Certainly, Yarros would agree that a major driving force behind the increasing publication of private lives is money: “It is safe to say that nearly all the evils connected with the press flow not so much from their partisan nature as from their commercial aspect.” In “A Neglected Opportunity and Duty in Journalism” (1916), Yarros puts forth a model for how newspapers could be funded in a truly nonpartisan way. “We can no more expect genuine journalistic reform from these types of publishers and editors than we can expect the proverbial silken purses from sow’s ears,” he writes. But what about the model used “for education, for research, for progressive philanthropy,” all of which are funded through privately endowed foundations? He sees the pitfalls of having a “single multimillionaire” endow a newspaper and instead advocates setting up a national foundation with many branches. Best of all, he suggests, his plan would get rid of the sovereignty of that pesky editorial “we.” “If we want opinions, a truly independent and honest newspaper will know how to satisfy this want. It will interview known experts and authorities, or invite them to contribute careful articles….Anonymity covers much ignorance and ludicrous pretension.”

Dallas Liddle has similarly researched this question of the editorial “we” in England, where questions of anonymity in newspapers came up during the Victorian era. Liddle breaks down the arguments for and against. Anonymity can lend writers authority, for instance, and serve as a safeguard against political prosecution. Anonymity was also potentially a way that women could be involved in the press. But anonymity, some also admit, has to do with journalism’s job as “teachers of the nation”: “to inform, to advise, and to direct.”

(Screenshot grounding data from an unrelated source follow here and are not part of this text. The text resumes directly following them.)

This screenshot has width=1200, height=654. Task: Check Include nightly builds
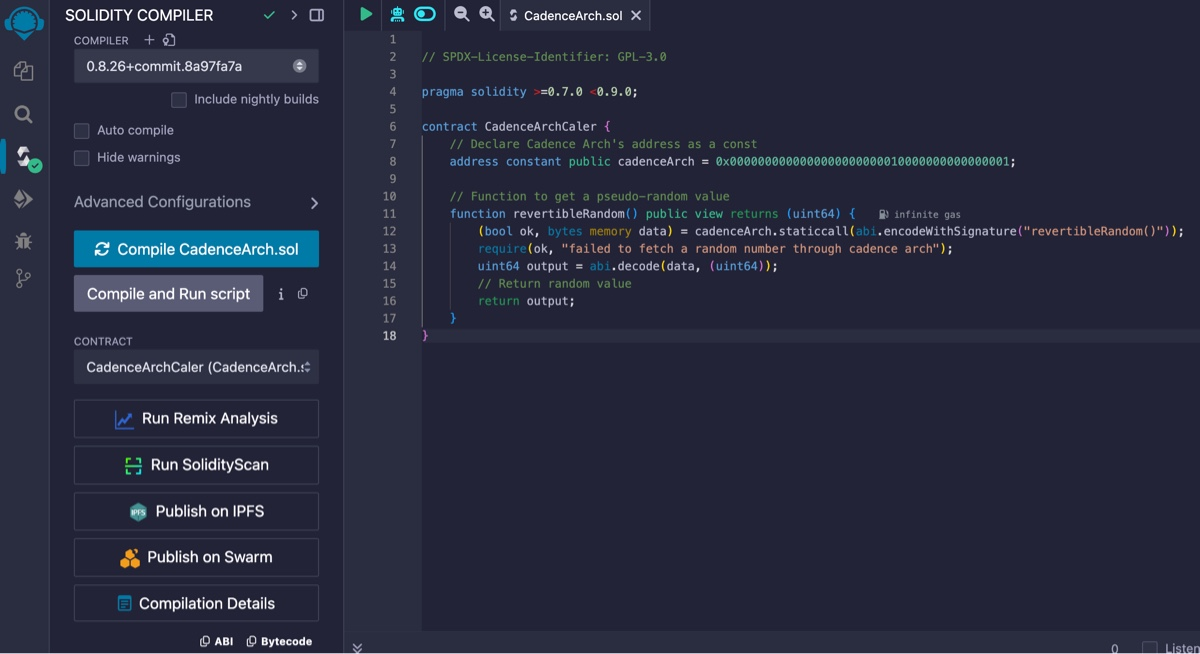179,99
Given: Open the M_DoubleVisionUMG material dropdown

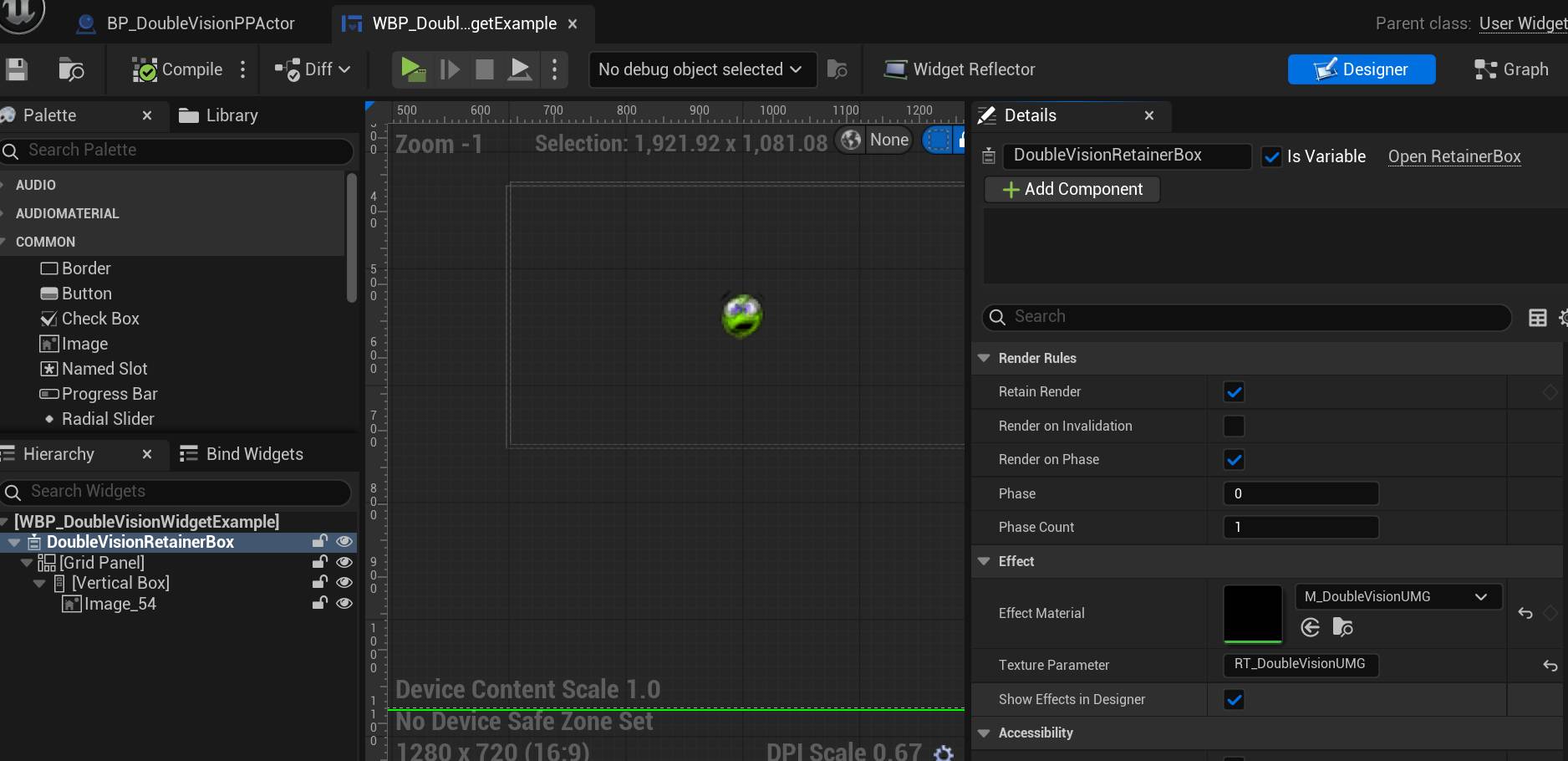Looking at the screenshot, I should click(1397, 596).
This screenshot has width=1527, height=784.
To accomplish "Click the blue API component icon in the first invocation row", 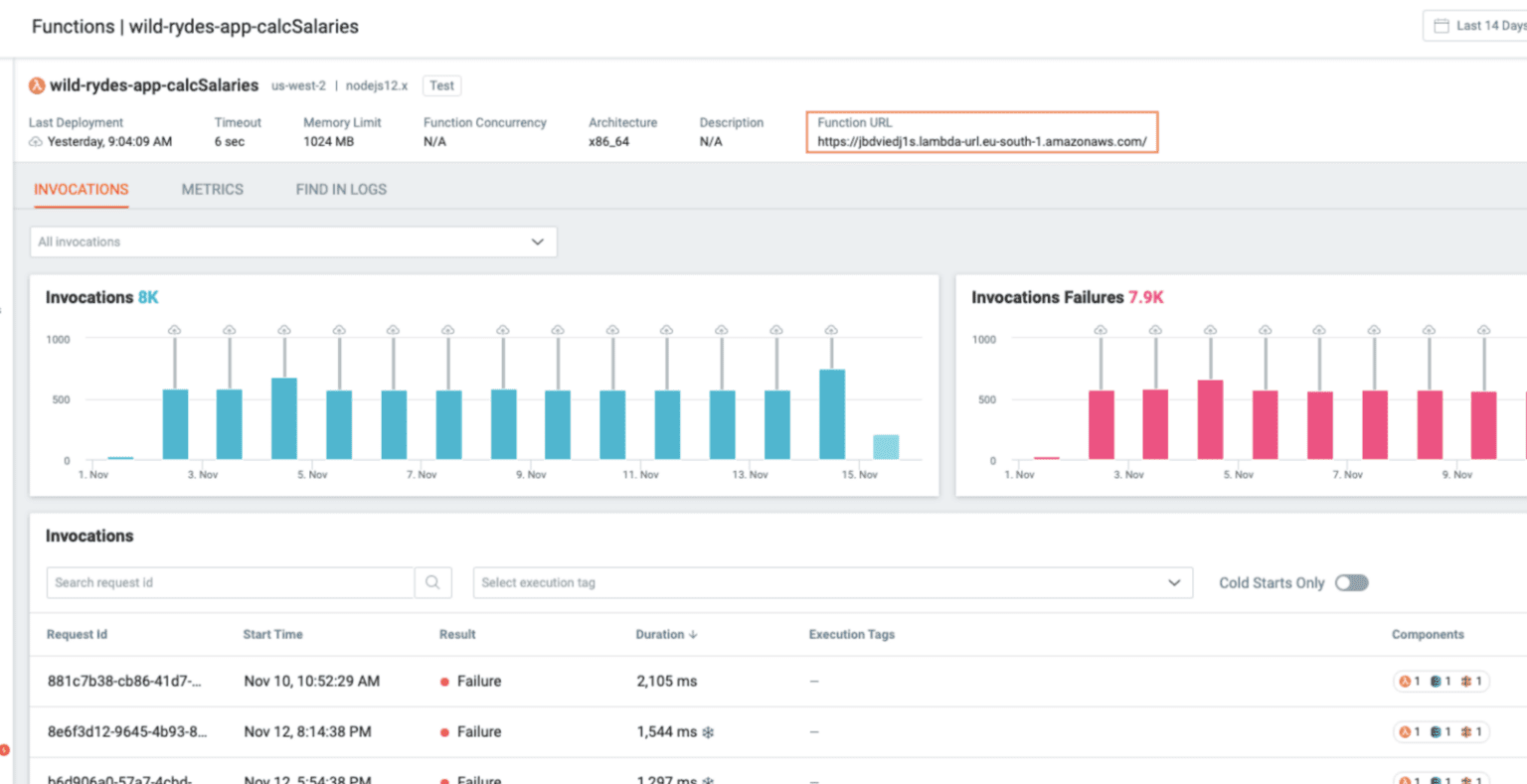I will [1437, 682].
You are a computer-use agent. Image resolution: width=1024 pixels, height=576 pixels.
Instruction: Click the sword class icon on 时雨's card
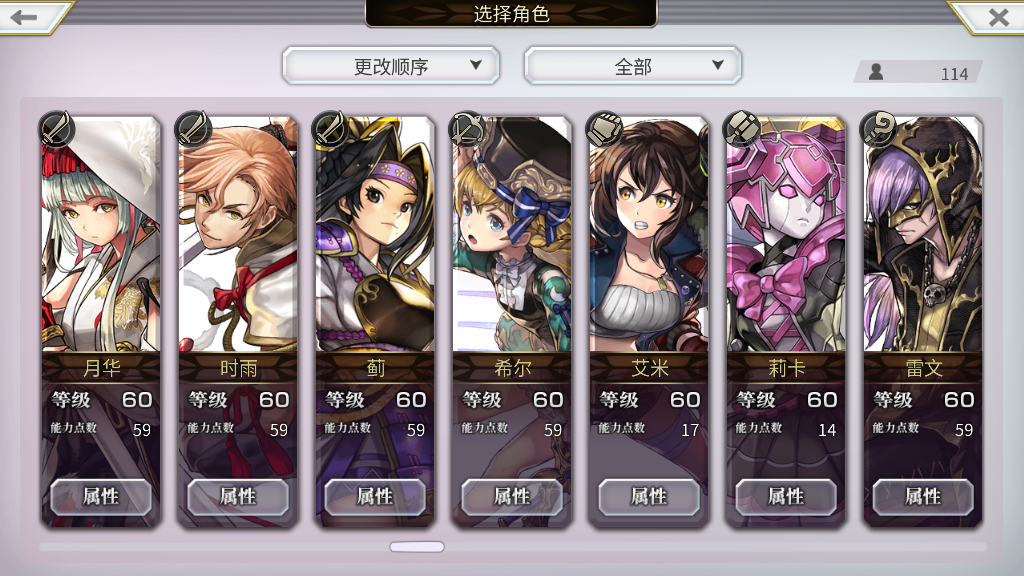coord(193,128)
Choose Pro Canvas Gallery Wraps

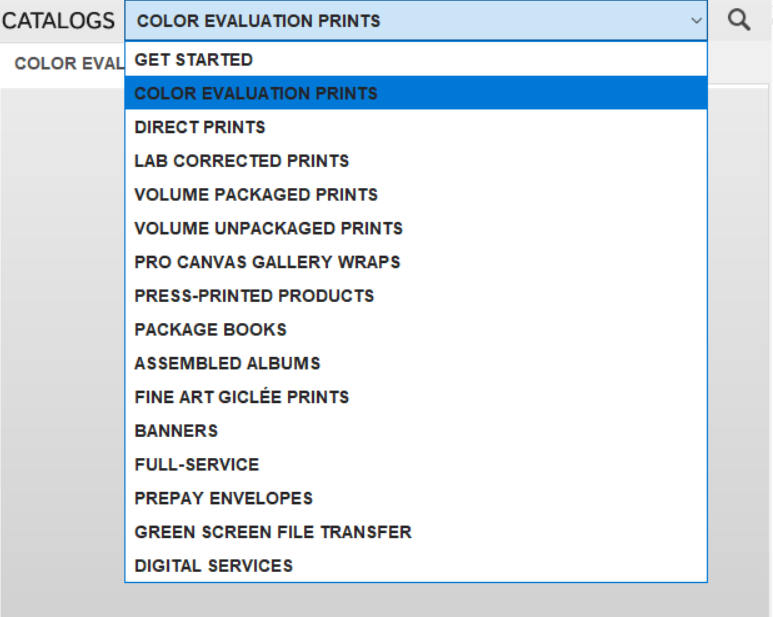click(267, 262)
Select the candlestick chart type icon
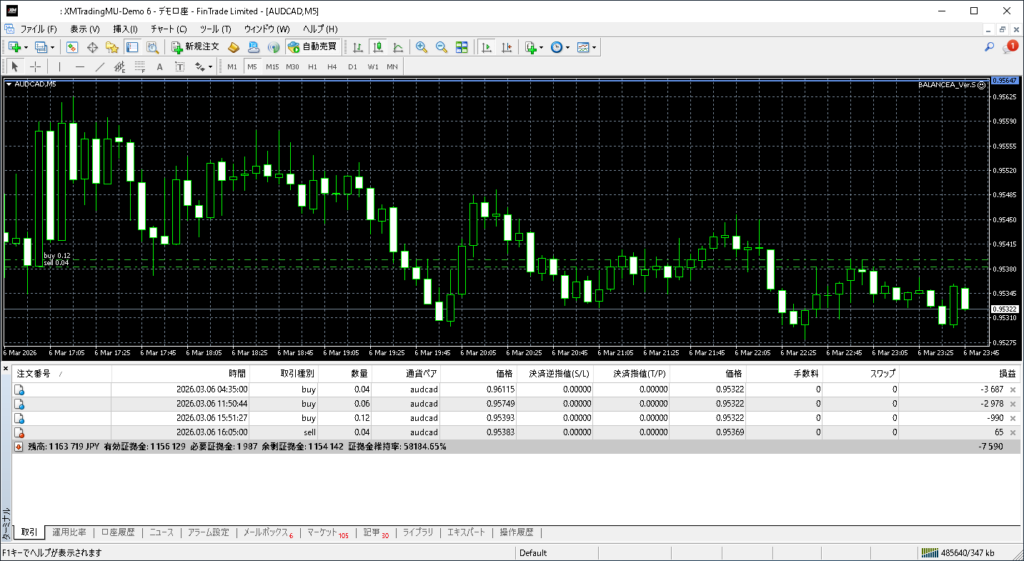The image size is (1024, 561). (x=379, y=47)
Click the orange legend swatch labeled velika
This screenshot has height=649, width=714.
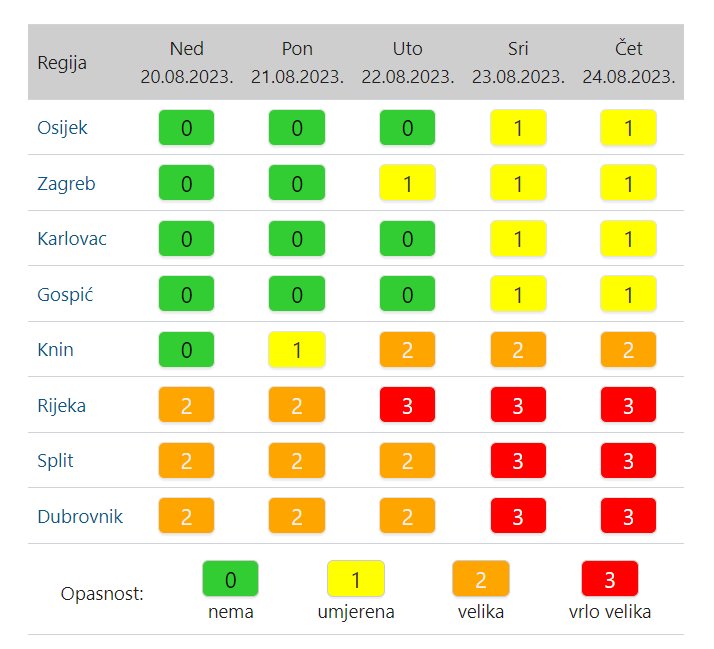pyautogui.click(x=481, y=579)
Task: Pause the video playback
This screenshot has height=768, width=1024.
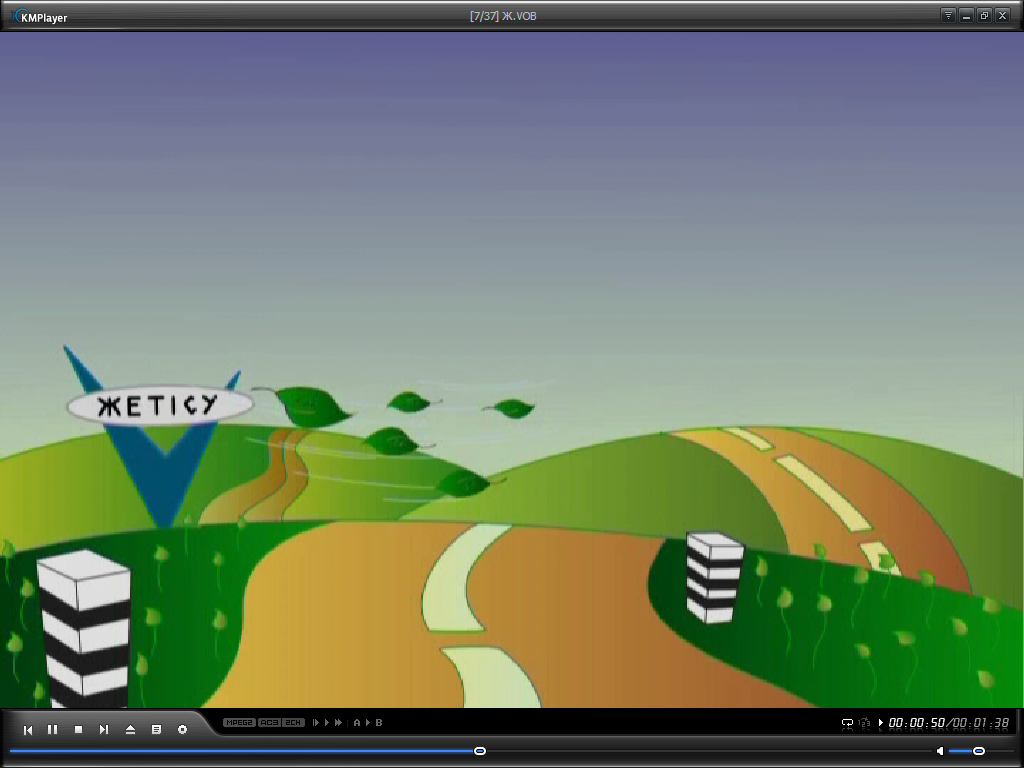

While the material dating from the late 1800s is tinged with a moralism about privacy that seems obsolete—in particular about sexual privacy and the privacy of politicians—the advent of the internet poses a similar challenge to us now as that faced in the late 19th century: the competition between public demand and journalistic dignity. The arguments about incendiary headlines designed to sell papers and the publication of gossip in response to reader demand will be all too familiar, especially for those of us tasked with coming up with SEO-maximized, click-worthy headlines. It is bittersweet that the thing in which we placed our hopes for greater democracy and the spread of information is threatening freedom of the press, both in quality and existence.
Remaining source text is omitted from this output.